Kepala Dinas Tanaman Pangan, Hortikultura, dan Perkebunan (Distanhorbun) Sumbar, Afniwarman mengatakan bencana kali ini memberikan tekanan berat bagi kemampuan daerah menjaga ketahanan pangan.
Ia menerangkan, sebagian besar lahan yang rusak berada pada fase produktif dan siap memasuki masa panen, sehingga kerugian ekonomi yang ditimbulkan jauh lebih besar dibanding kejadian banjir biasa. “Kerusakan terbesar dialami oleh Kabupaten Agam dan Kabupaten Padang Pariaman, dua wilayah sentra produksi beras penting di Sumbar,” ujarnya kepada Haluan, Selasa (2/12/2025).
Di Kabupaten Agam, total lahan padi yang terdampak tercatat mencapai 349 hektare, dengan 127,55 hektare mengalami puso. Sementara di Padang Pariaman, luas kerusakan mencapai 420,37 hektare dan 168,16 hektare di antaranya gagal panen total. Angka ini jelas pukulan telak bagi petani yang sudah mengeluarkan biaya produksi sejak masa tanam Oktober lalu.
“Bencana galodo kali ini memukul sektor pertanian cukup serius. Hampir tiga ribu hektare sawah terdampak, dan sebagian besar berada pada fase kritis menjelang panen. Petani kehilangan pendapatan, dan produksi pangan daerah akan ikut terkoreksi,” kata Afniwarman.
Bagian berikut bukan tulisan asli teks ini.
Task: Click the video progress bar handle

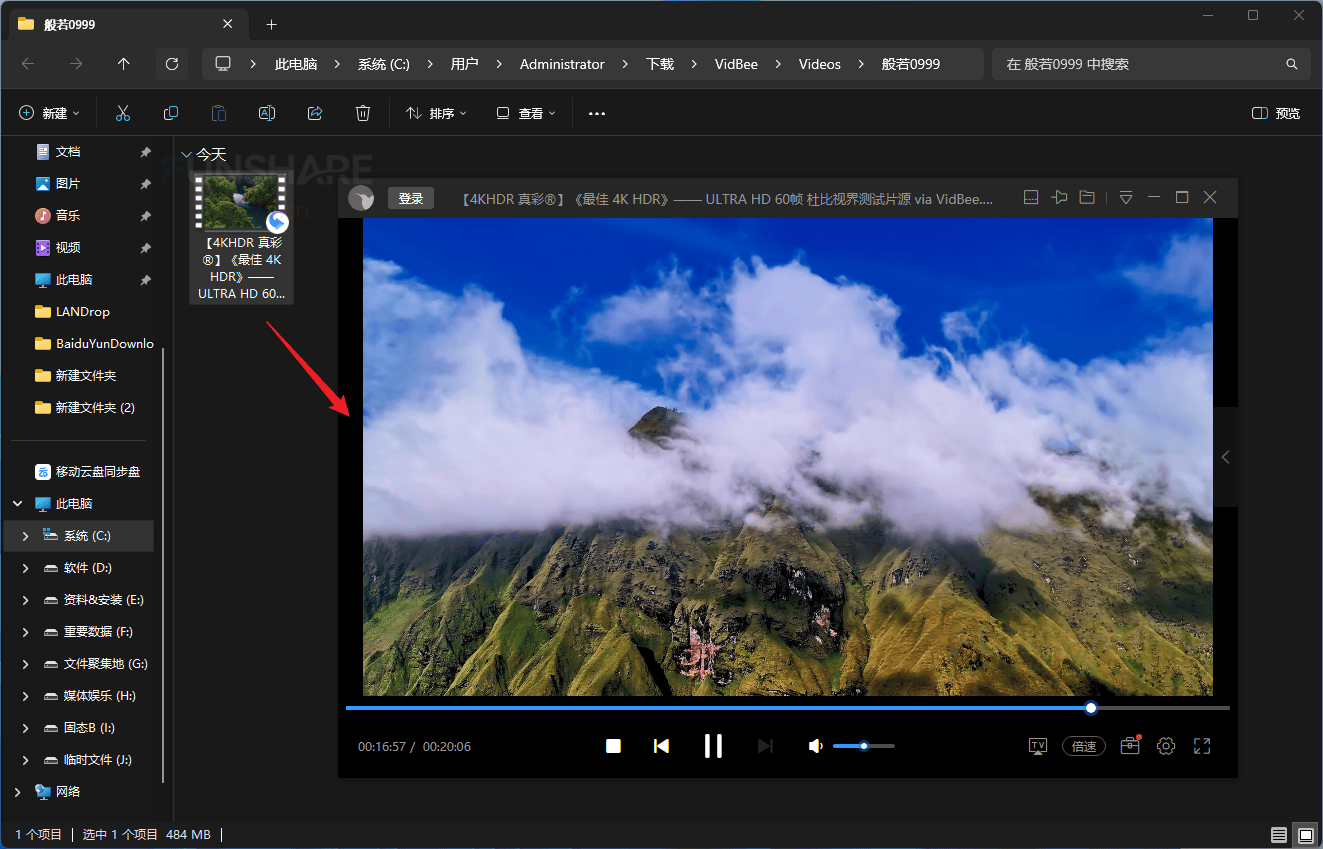Action: click(x=1091, y=708)
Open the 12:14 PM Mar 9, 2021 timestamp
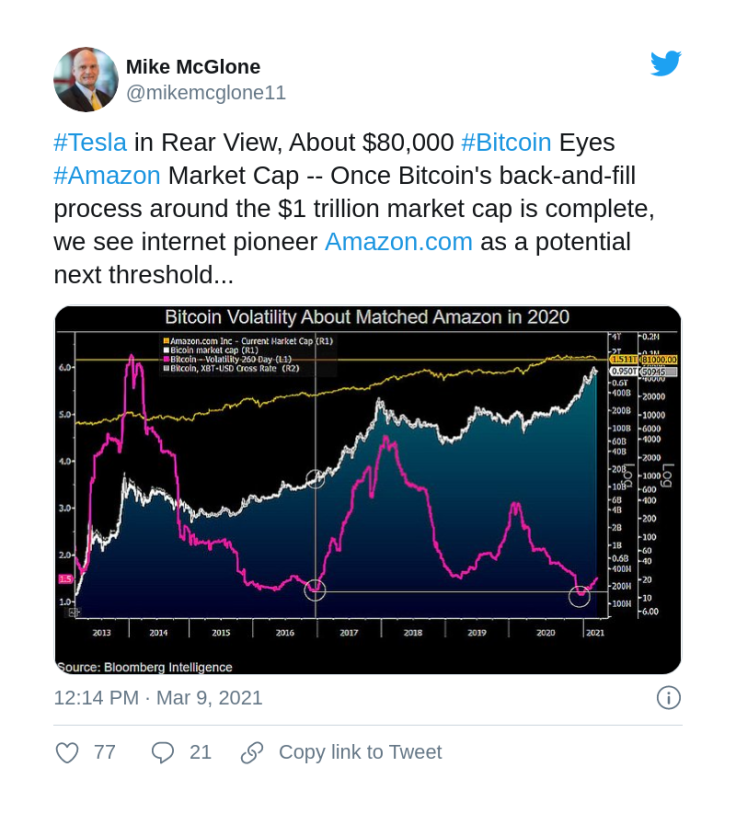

Kerusakan juga merata di Kabupaten Solok, Kabupaten Pesisir Selatan, Kabupaten Pasaman Barat, Kota Solok, dan Kota Padang Panjang. Kabupaten Solok mencatat lahan terdampak seluas 643,05 hektare, meski tidak seluruhnya berakhir puso, karena beberapa lokasi masih berpeluang dipulihkan.